Job:
List every person mentioned by name in the news article below about the Leighton bribery case.

Document segment:
○ ○ ○ ○ ○ ○ ○

Former Leighton executive David Savage pleads guilty to covering up bribes, receives paltry $1000 penalty
An architect of Australia’s longest-running corporate bribery scandal has been fined $1000 for covering up the payment of $45 million to corrupt Iraqi politicians, a penalty described as “embarrassing” by corruption experts.
David Savage, former chief operating officer of Australian infrastructure giant Leighton Holdings, pleaded guilty in a Sydney court on Thursday to misleading the company’s board when he sought to conceal the bribes in 2011.
Savage, who Commonwealth prosecutors charged not with bribery but less serious Corporations Act disclosure breaches, was convicted in the Downing Centre local court and ordered to pay a $1000 fine – allowing him to return to his French estate a free man.
Anti-corruption advocates attacked the sentence, as did one of the corporate whistleblowers who in 2013 helped reveal Leighton’s corruption affair, which ultimately morphed into a global graft scandal that resulted in companies such as Rolls-Royce paying more than $1 billion in fines and led to the jailing of businessmen in the UK and United States.
Savage’s court penalty was slammed by leading corruption advocate Clancy Moore, of Transparency International, along with one of the corporate whistleblowers who helped expose the Leighton affair, veteran businessman Stephen Sasse.

○ ○ ○ ○ ○ ○ ○

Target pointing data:
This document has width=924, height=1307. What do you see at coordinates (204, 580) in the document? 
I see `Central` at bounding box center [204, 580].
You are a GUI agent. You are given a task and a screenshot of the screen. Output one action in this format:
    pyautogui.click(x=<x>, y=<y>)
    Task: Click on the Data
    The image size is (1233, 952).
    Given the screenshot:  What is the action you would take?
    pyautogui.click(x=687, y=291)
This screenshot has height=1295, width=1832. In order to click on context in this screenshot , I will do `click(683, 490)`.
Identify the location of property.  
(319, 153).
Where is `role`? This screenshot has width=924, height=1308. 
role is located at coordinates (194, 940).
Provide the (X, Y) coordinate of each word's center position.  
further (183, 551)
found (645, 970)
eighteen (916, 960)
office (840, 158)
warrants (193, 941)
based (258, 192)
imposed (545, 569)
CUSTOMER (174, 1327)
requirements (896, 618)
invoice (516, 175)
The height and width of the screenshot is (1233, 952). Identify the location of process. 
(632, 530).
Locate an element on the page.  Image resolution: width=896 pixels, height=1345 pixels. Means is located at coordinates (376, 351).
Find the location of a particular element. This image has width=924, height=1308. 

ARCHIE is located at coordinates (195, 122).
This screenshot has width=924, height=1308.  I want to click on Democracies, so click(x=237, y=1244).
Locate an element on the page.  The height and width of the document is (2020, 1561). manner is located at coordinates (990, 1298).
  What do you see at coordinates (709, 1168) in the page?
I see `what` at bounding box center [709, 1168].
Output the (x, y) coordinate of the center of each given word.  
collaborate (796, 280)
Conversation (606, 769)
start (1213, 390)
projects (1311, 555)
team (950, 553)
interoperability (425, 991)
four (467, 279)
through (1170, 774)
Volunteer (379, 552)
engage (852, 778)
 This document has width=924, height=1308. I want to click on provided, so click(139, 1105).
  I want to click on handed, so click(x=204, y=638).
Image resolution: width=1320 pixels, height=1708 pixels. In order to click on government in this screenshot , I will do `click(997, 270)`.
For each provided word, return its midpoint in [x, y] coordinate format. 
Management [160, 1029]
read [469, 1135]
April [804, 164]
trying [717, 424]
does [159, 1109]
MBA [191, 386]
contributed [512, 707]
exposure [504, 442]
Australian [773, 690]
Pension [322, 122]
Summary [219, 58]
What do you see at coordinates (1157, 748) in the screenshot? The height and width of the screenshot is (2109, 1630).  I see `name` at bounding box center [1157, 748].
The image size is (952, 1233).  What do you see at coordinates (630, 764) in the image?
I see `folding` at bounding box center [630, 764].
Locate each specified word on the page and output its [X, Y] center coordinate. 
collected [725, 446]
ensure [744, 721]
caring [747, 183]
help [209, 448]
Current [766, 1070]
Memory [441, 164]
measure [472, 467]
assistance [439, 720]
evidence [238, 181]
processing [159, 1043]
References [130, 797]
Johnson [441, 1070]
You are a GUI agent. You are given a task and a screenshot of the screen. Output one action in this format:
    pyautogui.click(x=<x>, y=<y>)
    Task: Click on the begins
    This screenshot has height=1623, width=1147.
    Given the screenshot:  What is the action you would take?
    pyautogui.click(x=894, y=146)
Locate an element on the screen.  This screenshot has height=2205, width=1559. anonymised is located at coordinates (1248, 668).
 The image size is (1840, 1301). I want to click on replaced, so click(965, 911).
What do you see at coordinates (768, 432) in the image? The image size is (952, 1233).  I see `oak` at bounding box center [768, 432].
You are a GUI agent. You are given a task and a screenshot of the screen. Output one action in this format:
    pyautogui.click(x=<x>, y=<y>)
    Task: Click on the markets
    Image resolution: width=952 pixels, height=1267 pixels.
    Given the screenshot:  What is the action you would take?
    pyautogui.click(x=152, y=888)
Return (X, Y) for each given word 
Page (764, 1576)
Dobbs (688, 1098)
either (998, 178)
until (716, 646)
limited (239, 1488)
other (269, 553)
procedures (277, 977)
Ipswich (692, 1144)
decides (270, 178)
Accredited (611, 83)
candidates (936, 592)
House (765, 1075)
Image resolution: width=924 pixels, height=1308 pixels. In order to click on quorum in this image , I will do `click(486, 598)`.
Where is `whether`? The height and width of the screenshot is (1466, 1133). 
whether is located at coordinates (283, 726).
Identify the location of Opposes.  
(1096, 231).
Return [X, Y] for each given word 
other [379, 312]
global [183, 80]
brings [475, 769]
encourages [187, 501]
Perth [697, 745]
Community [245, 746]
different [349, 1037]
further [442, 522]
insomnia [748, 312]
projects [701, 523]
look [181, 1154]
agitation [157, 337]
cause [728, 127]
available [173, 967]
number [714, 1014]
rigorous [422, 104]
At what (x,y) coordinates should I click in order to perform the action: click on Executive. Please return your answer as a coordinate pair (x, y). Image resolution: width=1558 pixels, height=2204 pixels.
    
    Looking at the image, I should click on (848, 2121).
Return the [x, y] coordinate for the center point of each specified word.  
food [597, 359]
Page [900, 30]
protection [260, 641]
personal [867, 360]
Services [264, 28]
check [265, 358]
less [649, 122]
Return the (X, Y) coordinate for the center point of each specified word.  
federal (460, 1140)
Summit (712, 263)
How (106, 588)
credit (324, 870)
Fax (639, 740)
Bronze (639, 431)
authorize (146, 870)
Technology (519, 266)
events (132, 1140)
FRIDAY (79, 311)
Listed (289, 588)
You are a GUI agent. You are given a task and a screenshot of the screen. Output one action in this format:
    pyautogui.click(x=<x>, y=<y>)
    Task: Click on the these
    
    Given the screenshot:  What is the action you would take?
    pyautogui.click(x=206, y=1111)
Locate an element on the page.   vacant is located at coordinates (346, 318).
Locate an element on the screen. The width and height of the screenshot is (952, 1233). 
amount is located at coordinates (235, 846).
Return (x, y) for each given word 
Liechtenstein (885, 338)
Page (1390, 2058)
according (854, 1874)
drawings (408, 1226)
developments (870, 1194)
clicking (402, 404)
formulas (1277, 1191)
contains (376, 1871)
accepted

○ ○ ○ ○ ○ ○ ○

Complete output:
David Savage, Clancy Moore, Stephen Sasse